What needs to be done: Print every one of the following records again, character for character, with nothing changed.

A run of records:

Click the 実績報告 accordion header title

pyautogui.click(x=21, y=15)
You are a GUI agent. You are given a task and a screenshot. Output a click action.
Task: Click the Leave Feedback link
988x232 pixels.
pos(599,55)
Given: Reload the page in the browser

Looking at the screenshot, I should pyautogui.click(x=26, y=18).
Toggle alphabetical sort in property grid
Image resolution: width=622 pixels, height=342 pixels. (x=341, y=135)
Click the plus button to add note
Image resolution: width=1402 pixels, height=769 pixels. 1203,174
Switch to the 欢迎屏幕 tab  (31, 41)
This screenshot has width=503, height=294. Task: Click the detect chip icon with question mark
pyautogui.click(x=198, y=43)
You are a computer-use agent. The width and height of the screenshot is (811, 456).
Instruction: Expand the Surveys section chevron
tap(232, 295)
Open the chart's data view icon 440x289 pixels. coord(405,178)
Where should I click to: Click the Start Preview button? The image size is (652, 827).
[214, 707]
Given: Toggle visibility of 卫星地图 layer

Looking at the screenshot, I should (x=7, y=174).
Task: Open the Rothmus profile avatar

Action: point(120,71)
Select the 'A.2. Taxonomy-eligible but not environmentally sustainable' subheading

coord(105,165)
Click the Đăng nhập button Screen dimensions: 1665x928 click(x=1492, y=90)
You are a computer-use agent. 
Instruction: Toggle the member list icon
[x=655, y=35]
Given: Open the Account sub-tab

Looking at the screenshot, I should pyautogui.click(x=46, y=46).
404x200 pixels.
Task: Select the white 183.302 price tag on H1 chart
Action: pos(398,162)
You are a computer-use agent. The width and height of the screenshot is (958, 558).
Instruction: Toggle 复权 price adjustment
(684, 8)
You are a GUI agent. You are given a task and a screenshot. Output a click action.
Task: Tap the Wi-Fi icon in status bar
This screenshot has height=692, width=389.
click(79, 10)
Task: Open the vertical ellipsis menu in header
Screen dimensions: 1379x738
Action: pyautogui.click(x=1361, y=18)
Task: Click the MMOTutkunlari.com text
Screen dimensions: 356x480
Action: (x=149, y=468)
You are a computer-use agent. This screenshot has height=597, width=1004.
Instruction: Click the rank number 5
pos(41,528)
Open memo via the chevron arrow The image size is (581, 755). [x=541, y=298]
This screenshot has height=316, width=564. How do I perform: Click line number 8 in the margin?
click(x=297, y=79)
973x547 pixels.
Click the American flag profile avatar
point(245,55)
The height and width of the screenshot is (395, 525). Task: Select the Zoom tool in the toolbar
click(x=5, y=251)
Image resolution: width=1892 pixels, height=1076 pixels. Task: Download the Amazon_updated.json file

Full output:
Click the 実績報告 accordion header title

pyautogui.click(x=21, y=15)
You are a GUI agent. You are given a task and a screenshot. Output a click action.
Task: Click the Leave Feedback link
988x232 pixels.
pos(599,55)
Given: Reload the page in the browser

Looking at the screenshot, I should pyautogui.click(x=26, y=18).
Toggle alphabetical sort in property grid
Image resolution: width=622 pixels, height=342 pixels. (x=341, y=135)
Click the plus button to add note
Image resolution: width=1402 pixels, height=769 pixels. 1203,174
Switch to the 欢迎屏幕 tab  (31, 41)
This screenshot has width=503, height=294. Task: Click the detect chip icon with question mark
pyautogui.click(x=198, y=43)
You are a computer-use agent. The width and height of the screenshot is (811, 456).
Instruction: Expand the Surveys section chevron
tap(232, 295)
Open the chart's data view icon 440x289 pixels. coord(405,178)
Where should I click to: Click the Start Preview button? The image size is (652, 827).
[214, 707]
Given: Toggle visibility of 卫星地图 layer

Looking at the screenshot, I should (x=7, y=174).
Task: Open the Rothmus profile avatar

Action: point(120,71)
Select the 'A.2. Taxonomy-eligible but not environmentally sustainable' subheading

coord(105,165)
Click the Đăng nhập button Screen dimensions: 1665x928 click(x=1492, y=90)
You are a computer-use agent. 
Instruction: Toggle the member list icon
[x=655, y=35]
Given: Open the Account sub-tab

Looking at the screenshot, I should pyautogui.click(x=46, y=46).
404x200 pixels.
Task: Select the white 183.302 price tag on H1 chart
Action: pos(398,162)
You are a computer-use agent. The width and height of the screenshot is (958, 558).
Instruction: Toggle 复权 price adjustment
(684, 8)
You are a GUI agent. You are given a task and a screenshot. Output a click action.
Task: Tap the Wi-Fi icon in status bar
This screenshot has height=692, width=389.
click(79, 10)
Task: Open the vertical ellipsis menu in header
Screen dimensions: 1379x738
Action: pyautogui.click(x=1361, y=18)
Task: Click the MMOTutkunlari.com text
Screen dimensions: 356x480
Action: (x=149, y=468)
You are a computer-use agent. This screenshot has height=597, width=1004.
Instruction: Click the rank number 5
pos(41,528)
Open memo via the chevron arrow The image size is (581, 755). [x=541, y=298]
This screenshot has height=316, width=564. How do I perform: Click line number 8 in the margin?
click(x=297, y=79)
973x547 pixels.
Click the American flag profile avatar
point(245,55)
The height and width of the screenshot is (395, 525). Task: Select the Zoom tool in the toolbar
click(x=5, y=251)
Image resolution: width=1892 pixels, height=1076 pixels. Task: Download the Amazon_updated.json file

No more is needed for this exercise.